Warta Journalizm

Warta Journalizm KPI IAIN Kudus

Post Page Advertisement [Top]

Menjembatani Agama dan Sains: Komunikasi Profetik di Era Revolusi Pengetahuan

Warta Journalizm - Kemajuan sains dan teknologi hari ini mengubah cara manusia memahami kehidupan. Dari kecerdasan buatan hingga bioteknologi, semua menjadi bukti betapa jauh manusia melangkah dengan akalnya. Namun, di balik itu, muncul pertanyaan lama yang tak kunjung selesai. Apakah agama masih relevan di tengah derasnya arus ilmu pengetahuan? Sebagian menganggap iman tak sejalan dengan logika, sementara yang lain memandang sains telah menyingkirkan peran Tuhan dari kehidupan manusia. Padahal, dalam pandangan Islam, ilmu justru merupakan jembatan menuju keimanan yang lebih dalam. Agama dianggap hanya berbicara mengenai iman dan wahyu, sementara sains hanya berisi data dan eksperimen. Ada kelompok yang menolak sains karena dianggap mengganggu iman, dan ada pula kelompok yang menjauh dari agama karena dianggap menghambat kemajuan.
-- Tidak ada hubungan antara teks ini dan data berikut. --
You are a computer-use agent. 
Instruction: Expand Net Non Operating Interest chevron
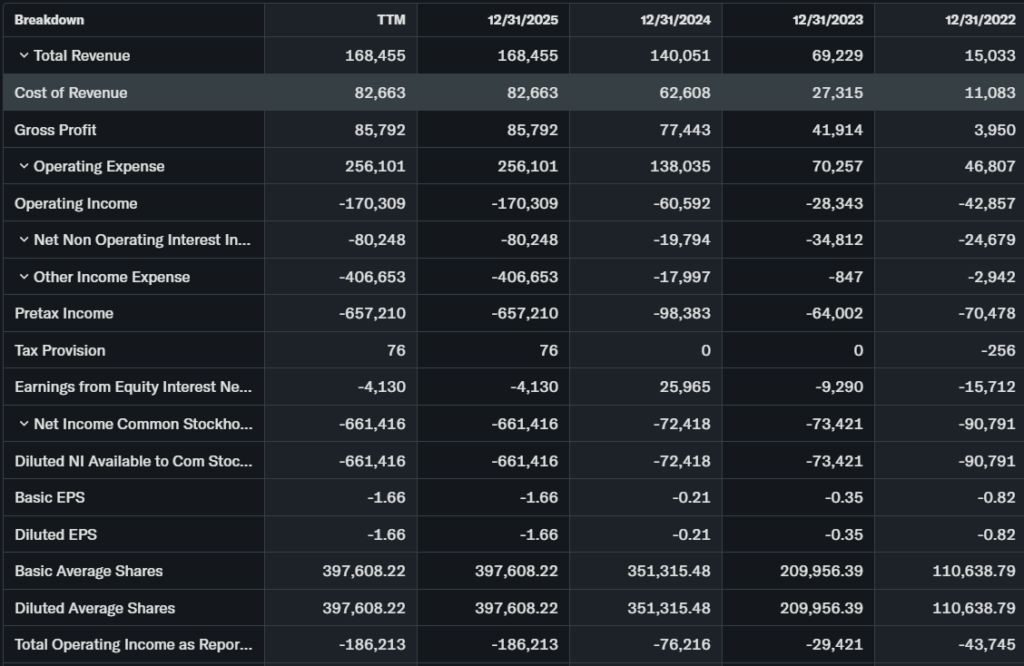(x=23, y=240)
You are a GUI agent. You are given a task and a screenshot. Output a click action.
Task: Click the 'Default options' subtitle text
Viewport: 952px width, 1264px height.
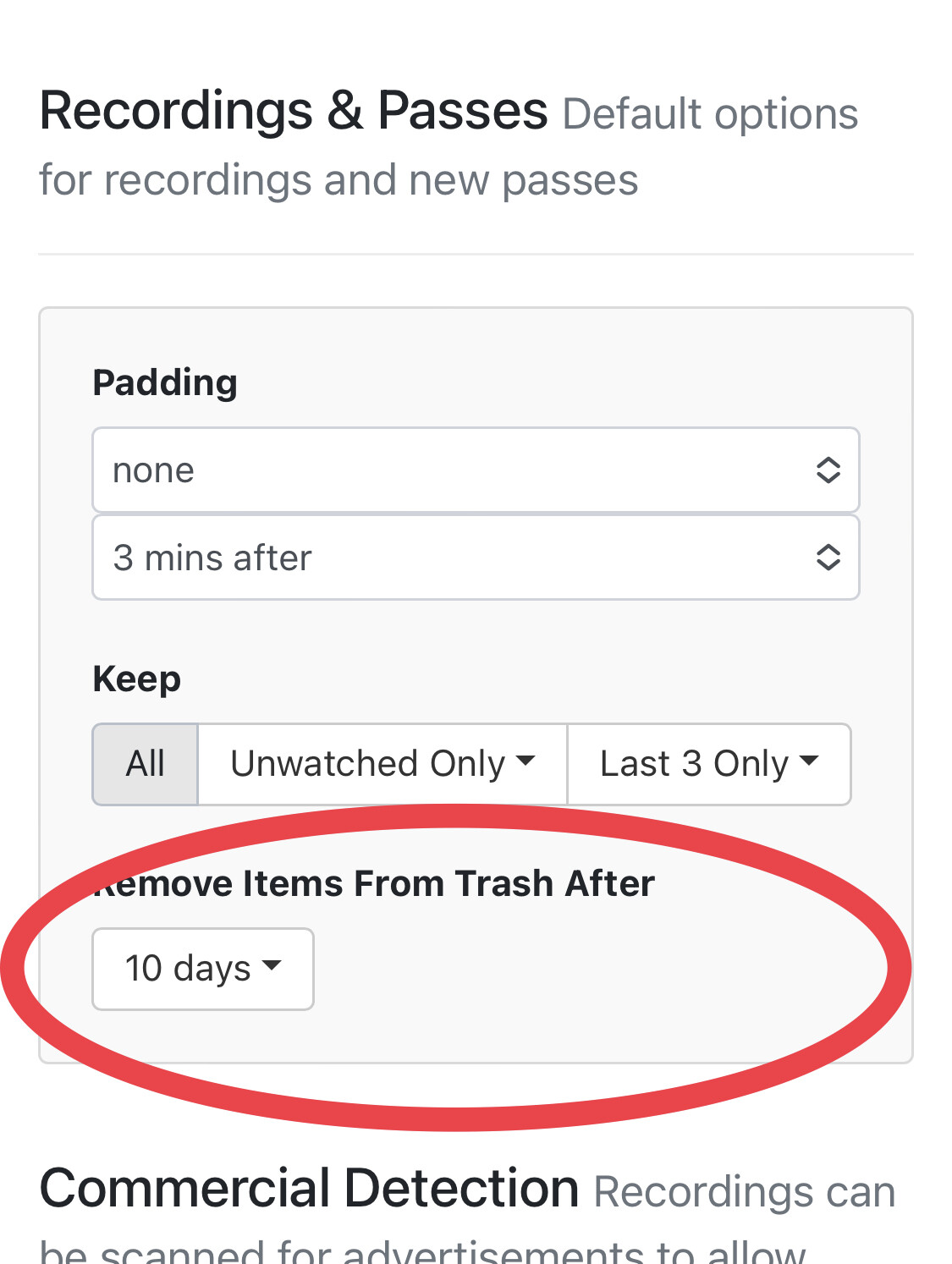click(x=710, y=114)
Padahal sejak awal, Islam menempatkan ilmu sebagai bagian dari iman. Al-Qur’an memerintahkan manusia untuk membaca dan berpikir, sebagaimana dituliskan dalam Surat Al-‘Alaq ayat 1 yang artinya “Bacalah dengan nama Tuhanmu yang menciptakan.” Pengetahuan dan keimanan bukanlah dua hal yang berlawanan, akan tetapi dua sisi dari satu tujuan, yaitu memahami ciptaan Allah secara rasional dan spiritual. Dijelaskan pula dalam Surat Al-Mujadilah ayat 11, “Allah akan meninggikan (derajat) orang-orang yang beriman di antaramu dan orang-orang yang diberi ilmu beberapa derajat. Dan Allah Maha Teliti terhadap apa yang kamu kerjakan.” Ayat ini menegaskan bahwa  Allah akan meninggikan derajat orang-orang beriman yang memiliki  ilmu, baik dalam aspek spiritual maupun sosial.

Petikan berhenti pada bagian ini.